Algebraic theories, span diagrams and commutative monoids in homotopy theory

We adapt the notion of an algebraic theory to work in the setting of quasicategories developed recently by Joyal and Lurie. We develop the general theory at some length. We study one extended example in detail: the theory of commutative monoids (which turns out to be essentially just a 2-category). This gives a straightforward, combinatorially explicit, and instructive notion of a commutative monoid. We prove that this definition is equivalent (in appropriate senses) both to the classical concept of an E-infinity monoid and to Lurie’s concept of a commutative algebra object.

💡 Research Summary

The paper develops a framework for algebraic theories inside the modern setting of quasicategories, a model for (∞,1)-categories introduced by Joyal and Lurie. After a brief motivation, the author revisits the classical Lawvere theory—an ordinary category generated under finite products by a single object—and lifts this notion to the ∞‑categorical world. In this higher‑categorical context an algebraic theory is a quasicategory T equipped with a distinguished object such that the full sub‑quasicategory generated by that object under finite ∞‑products is equivalent to T itself. Models of such a theory are product‑preserving functors T → 𝒮, where 𝒮 denotes the ∞‑category of spaces.

The central example is the theory of commutative monoids. The author observes that any natural operation on a commutative monoid M can be described by a span of finite sets X ← U → Y: the left leg copies elements of X according to a map f, and the right leg adds together the copies according to a map g. This yields an operation Σ_g ∘ Δ_f : M^X → M^Y. If one passes to the ordinary category Th Mon whose morphisms are isomorphism classes of spans, one loses the higher‑dimensional homotopical information that is crucial for homotopy‑coherent commutativity.

To retain this information the author constructs a quasicategory Span whose objects are finite sets, 1‑morphisms are spans, and higher‑simplices encode compatible families of spans together with pullback squares. He shows that Span is in fact a (2,1)‑category: all 2‑cells are invertible and any cell of dimension three or higher is uniquely determined by its lower‑dimensional faces. Consequently Span can be regarded as a strict 2‑category enriched in groupoids, and the usual nerve construction identifies it with a quasicategory satisfying the inner‑horn filling conditions for dimensions ≥ 3.
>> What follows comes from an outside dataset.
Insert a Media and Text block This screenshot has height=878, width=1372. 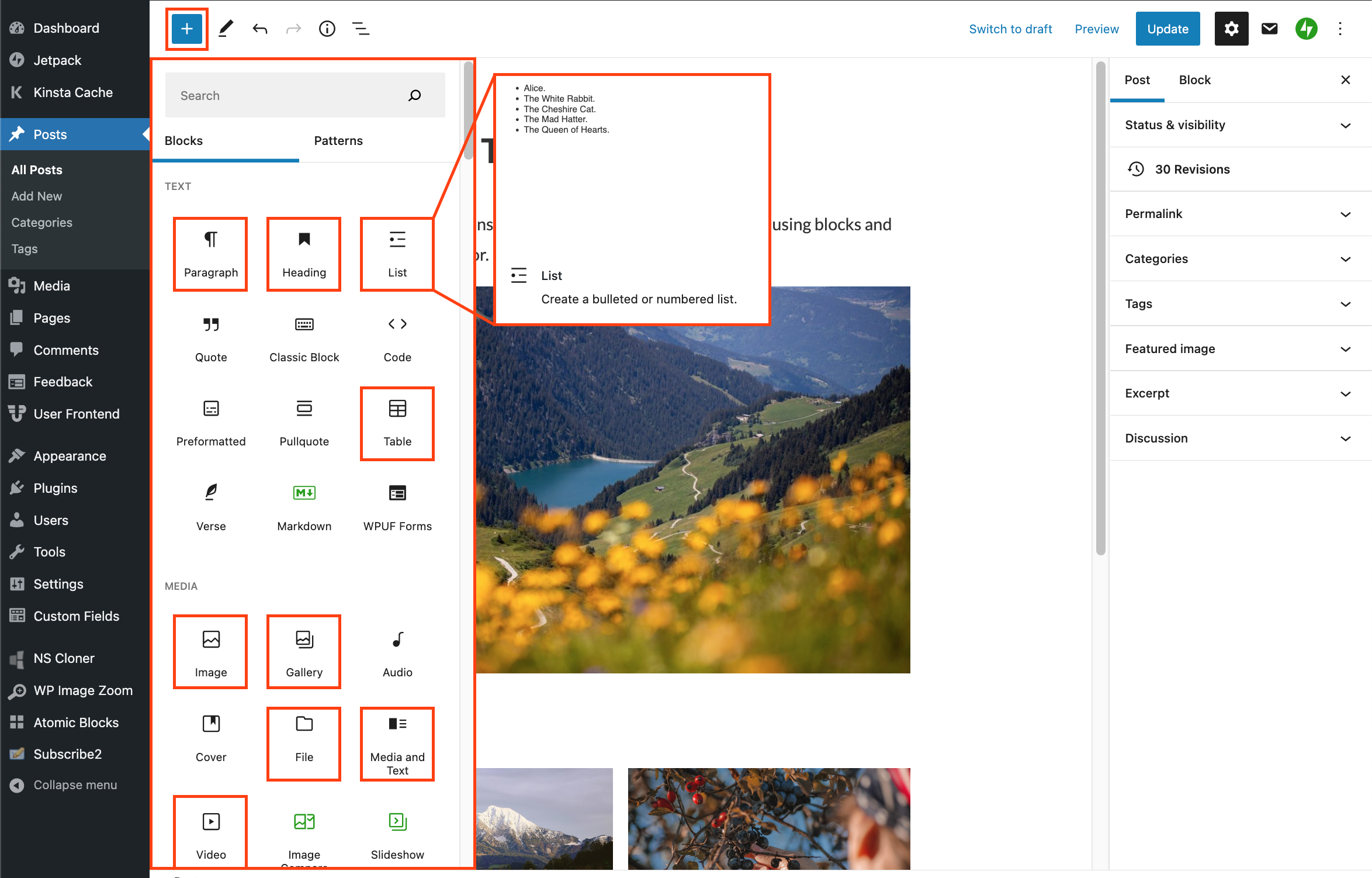[397, 744]
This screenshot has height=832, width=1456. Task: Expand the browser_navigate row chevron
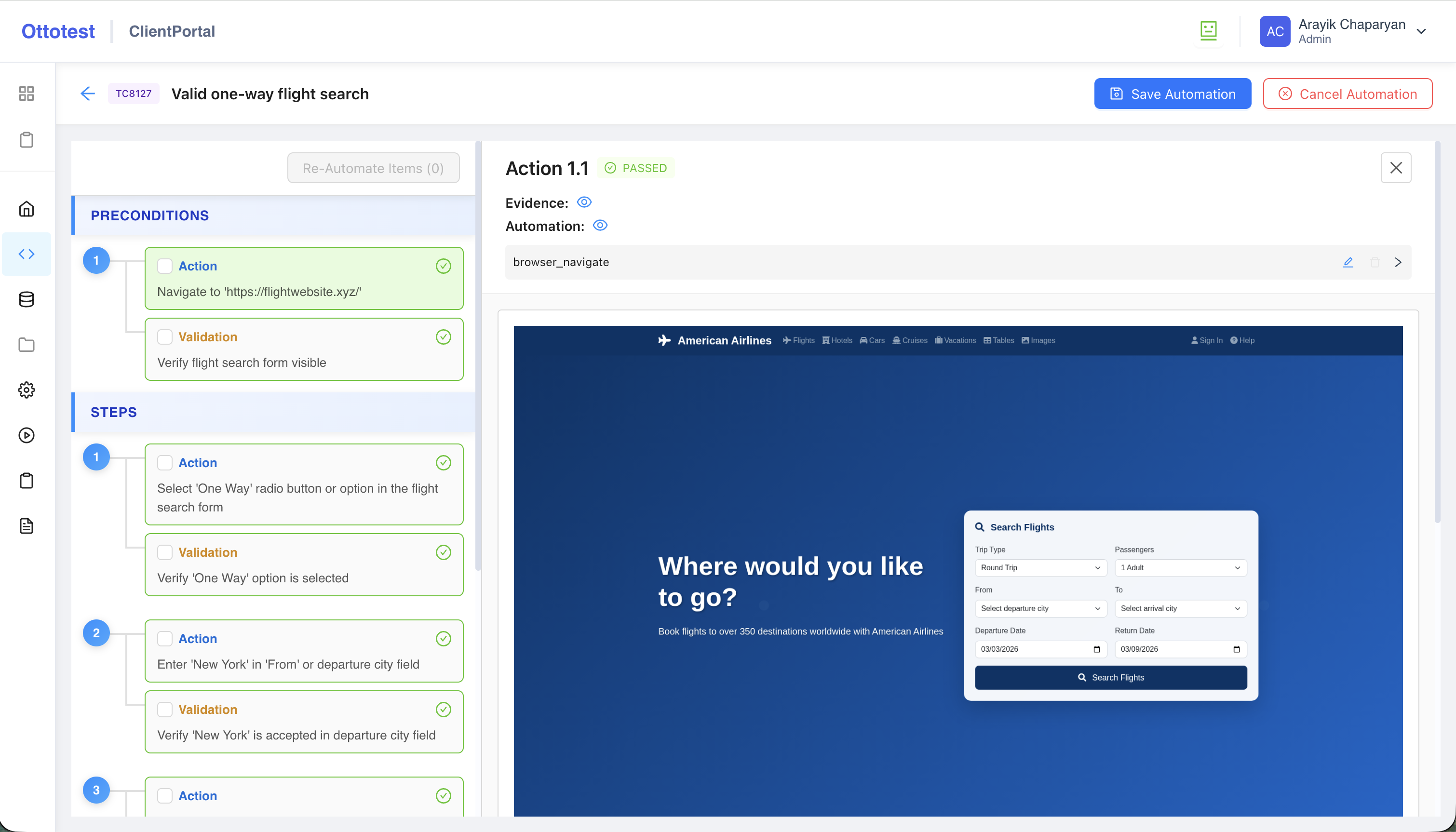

Having built Span, the paper proves two key equivalences. First, product‑preserving functors Span → 𝒮 are exactly the E_∞‑monoids (commutative monoids up to coherent homotopy) in the sense of May and Boardman–Vogt; this recovers Badzioch’s result that models of Th Mon in spaces are generalized Eilenberg–Mac Lane spaces, now upgraded to the ∞‑categorical setting. Second, the same functors are equivalent to Lurie’s commutative algebra objects CommAlg(𝒮) in the symmetric monoidal ∞‑category of spaces. The proof proceeds by comparing the monoidal structures: the coproduct in Span corresponds to the Day convolution product, which matches the tensor product used in Lurie’s definition of commutative algebras.

Beyond the main theorem, the author discusses why the span‑based approach is more flexible than operadic methods. Operads cannot directly express equations that reuse a variable (e.g., the distributive law a·(b + c) = a·b + a·c) because each variable appears only once in an operadic tree. In contrast, spans separate copying (Δ) from addition (Σ), allowing such equations to be encoded without extra indirection. This suggests that more sophisticated algebraic structures, such as E_∞‑rings or semirings, could be modeled by appropriate families of span‑like diagrams, a direction the author plans to pursue in future work.

The paper also includes a thorough technical development of quasicategorical preliminaries: a comparison of strict and weak 2‑categories, the nerve construction for (2,1)‑categories, and lifting properties for inner and outer horns in (n,1)‑categories. These results are used to verify that Span satisfies the required horn‑filling conditions and that functors between such quasicategories behave as expected with respect to fibrations.

In summary, the work provides a clean, combinatorial description of commutative monoids in homotopy theory via span diagrams, embeds this description into the language of quasicategories, and establishes precise equivalences with both classical E_∞‑monoids and Lurie’s commutative algebra objects. This bridges the gap between traditional algebraic theories and modern higher‑category theory, and opens the door to a span‑based treatment of more elaborate homotopical algebraic structures.